Sejak beberapa waktu yang lalu, ibu Dian memang sudah pernah mengatakan kenapa Dian tidak pulang ke rumah dengan mengajak Pita? Dian bisa mengenalkan sahabatnya itu pada sang kakak. Siapa tahu mereka cocok. Usia Ical sudah cukup untuk mulai merencanakan hidup berumah tangga. Apalagi si sulung, Raihan kakak Ical dan Dian dalam waktu dekat juga akan menempuh hidup baru.
Meskipun belum mengenal Pita. Namun, ibu Dian sudah terlanjur suka pada sahabat Dian itu melalui cerita-cerita yang sering Dian bagi pada ibunya. Bagaimana dekatnya ia dengan Pita. Pita si baik hati yang selalu membantunya, selalu ada kapan pun Dian membutuhkan.

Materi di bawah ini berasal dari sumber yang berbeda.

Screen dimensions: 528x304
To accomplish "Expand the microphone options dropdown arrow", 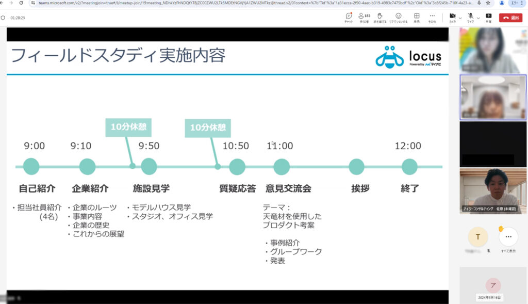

Makanya tak jarang jika Laily, ibu Dian mengirimkan makanan atau juga camilan untuk anaknya, ia juga menyuruh Dian membaginya pada sahabatnya itu.
"Pita, istirahat dulu, Nak. Sambil ibu siapkan makan siang untuk kalian." suara Laily terdengar di seluruh ruang keluarga. Wanita itu mungkin baru saja dari dapur. Terlihat dari nampan yang ia bawa. Nampan berisi minuman dingin yang terlihat menggiurkan.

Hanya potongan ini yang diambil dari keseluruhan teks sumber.